Denis Pilash: Bem, na verdade, esta guerra tornou-se tão irracional que parece que as vantagens que podem ser ganhas por alguns nesta elite, não valem nada em comparação com a destruição que é provocada. Penso que transcendeu realmente qualquer lógica ou motivação racional. Mas em qualquer situação de guerra, ou outra situação dura, é como a doutrina do choque. Sim, a classe dominante agarra esta oportunidade de restringir o mais possível os direitos e liberdades das massas, e também de tornar o seu poder mais forte. Obviamente, esse foi o caso da Rússia. A verticalidade do poder tornou-se ainda mais centralizada e autocrática.
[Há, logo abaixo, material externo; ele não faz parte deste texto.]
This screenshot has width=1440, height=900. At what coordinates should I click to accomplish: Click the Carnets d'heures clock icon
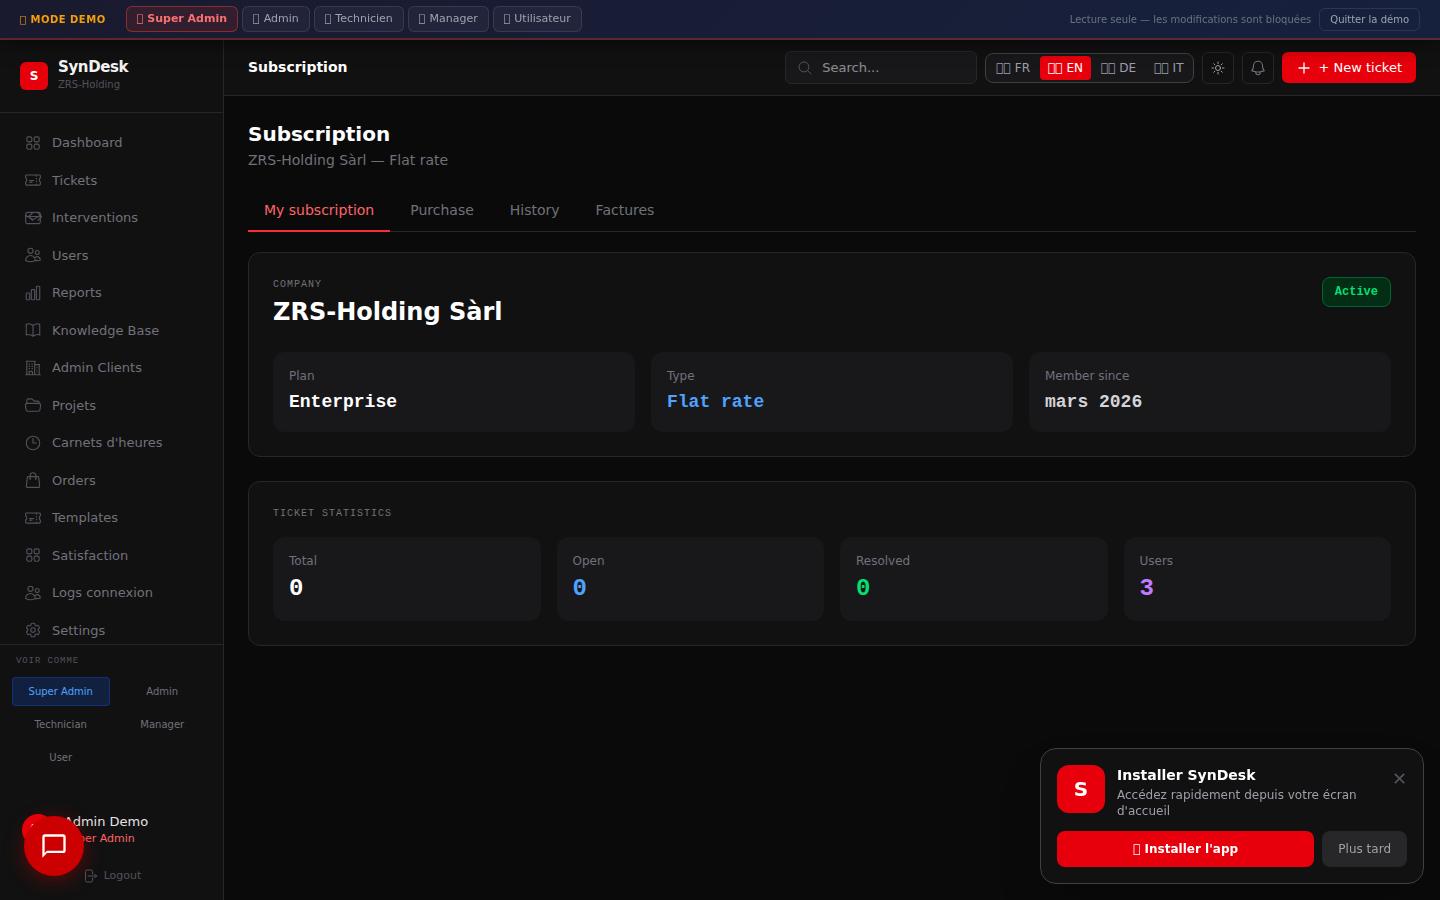(x=33, y=443)
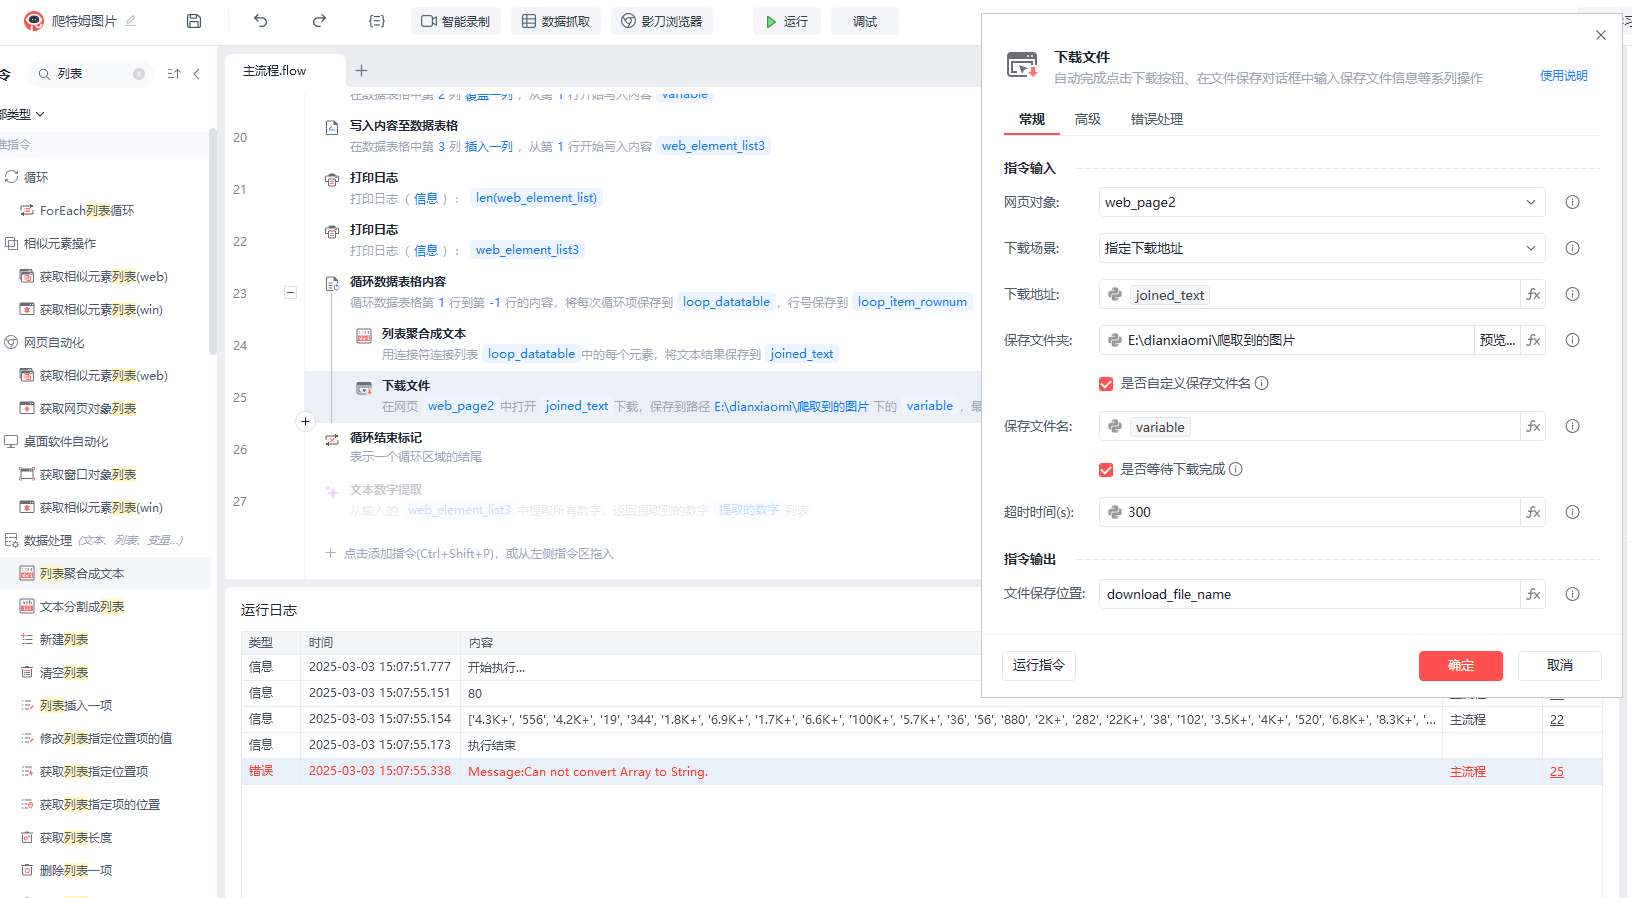Clear the search box with the X icon

139,74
E estas pessoas estão no poder há 20 anos – como Putin e os seus próximos – sem serem fiscalizados, não têm qualquer feedback nem procedimentos democráticos vindos de baixo.
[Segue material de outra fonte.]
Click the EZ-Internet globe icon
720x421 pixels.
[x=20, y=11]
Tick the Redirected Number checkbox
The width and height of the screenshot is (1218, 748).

E na Ucrânia vemos também que, por exemplo, os nossos deputados neoliberais ainda hoje tentaram aprovar uma lei que tornará mais fácil despedir trabalhadores, para restringir os seus direitos laborais. Assim, as mesmas pessoas que são agora essenciais para a defesa da Ucrânia viram os seus direitos atacados e estão a ser atacados pelas elites, que utilizam a situação da guerra para reduzir o espaço dos direitos dos trabalhadores e dos sindicatos. Julgo que isto acontece em quase todas as guerras que hoje assistimos. Esta não é uma exceção.
Nermeen Shaikh: Para concluir, qual seria na sua opinião um desfecho possível desta guerra? Que tipos de concessões teria a Ucrânia de fazer? Serão estas prováveis ou desejáveis? Como irá isto terminar?
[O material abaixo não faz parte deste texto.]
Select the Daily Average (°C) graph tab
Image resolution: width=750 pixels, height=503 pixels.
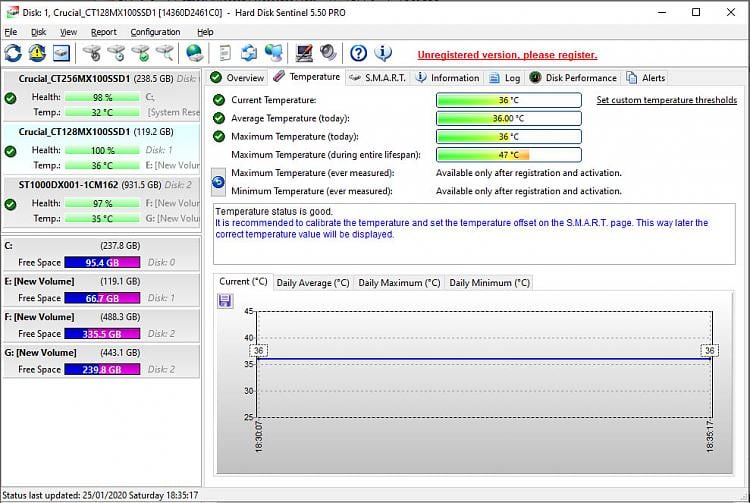[x=312, y=283]
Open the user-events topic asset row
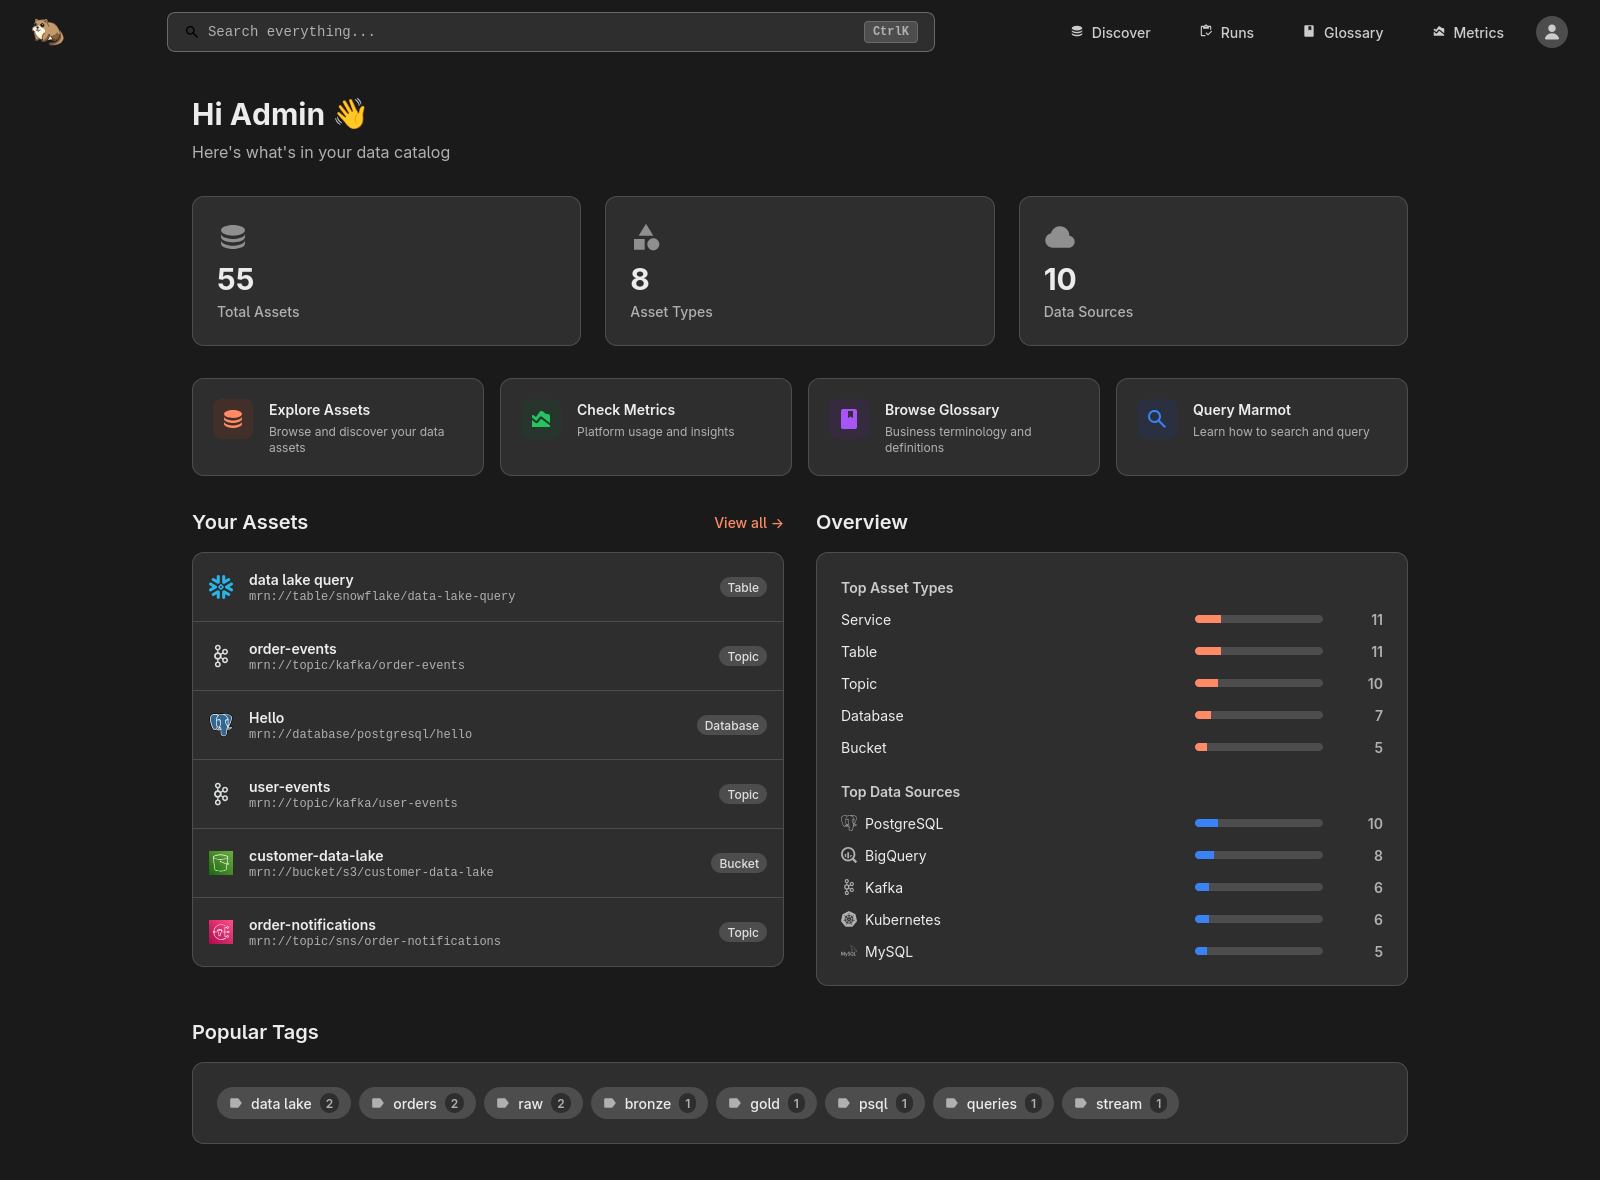 click(x=487, y=794)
Denis Pilash: É difícil de prever. E, na verdade, outro argumento a favor de enviar armamento para a Ucrânia é fazer esta analogia com as pessoas que estão envolvidas na organização sindical. Eles sabem que para negociar com o chefe, que é mais forte do que você, também precisa de ter algum poder do seu lado. E parece agora que a Rússia ainda está a pressionar para ter a oportunidade de se apoderar de um pedaço maior da Ucrânia, e provavelmente de agarrar uma parte maior da Ucrânia oriental. E é por isso que neste momento não está realmente disposta a ter uma negociação clara e igualitária com o lado ucraniano. E é por isso que precisamos tão desesperadamente de ter a Rússia à mesa, para nos sentarmos e realmente negociarmos um verdadeiro cessar-fogo, e não o que foi feito anteriormente, quando mesmo a abertura de corredores humanitários geralmente significava que eles estavam em perigo devido aos bombardeamentos russos.
Mas também vimos que os militares russos têm sido bastante ineficientes em muitos aspetos, e as suas primeiras expetativas de que teriam um blitzkrieg muito suave falharam. Eles falharam. E agora querem continuar a apresentar algum tipo de vitória à sua população e também para efeito de propaganda.
Mas parece que, na realidade, há muitos resultados possíveis. E alguns deles são realmente terríveis. Para haver suficiente solidariedade internacional, isso significa também ampliar o raio de ação sobre aquilo que tem de ser feito para ajudar a Ucrânia. Não se trata apenas de ajuda humanitária ou militar ou de ajudar os refugiados. É também a questão da anulação da dívida externa ucraniana. É a questão da preservação de um quadro para a reconstrução, a recuperação do país de uma forma socialmente mais justa e inclusiva, conclusiva. Significa também perspetivar uma alternativa ecossocialista ao capitalismo neoliberal existente, que excluirá impérios autocráticos de combustíveis fósseis como a Rússia moderna ou a Arábia Saudita moderna, que está a travar uma guerra igualmente criminosa no Iémen. E também para democratizar realmente a ordem internacional, não para recorrer a este jogo de grandes e imponentes potências que veem o mundo como apenas um recreio para uma redistribuição das esferas de influência, mas para realmente dar voz e dar poder aos países mais pequenos e aos seus povos para conseguirem travar esta dominação das grandes potências imperialistas, como os EUA, a Rússia, a China, e pode continuar a lista… Precisamos de uma visão mais complexa para o futuro a fim de não só parar esta guerra, mas também de evitar mais guerras.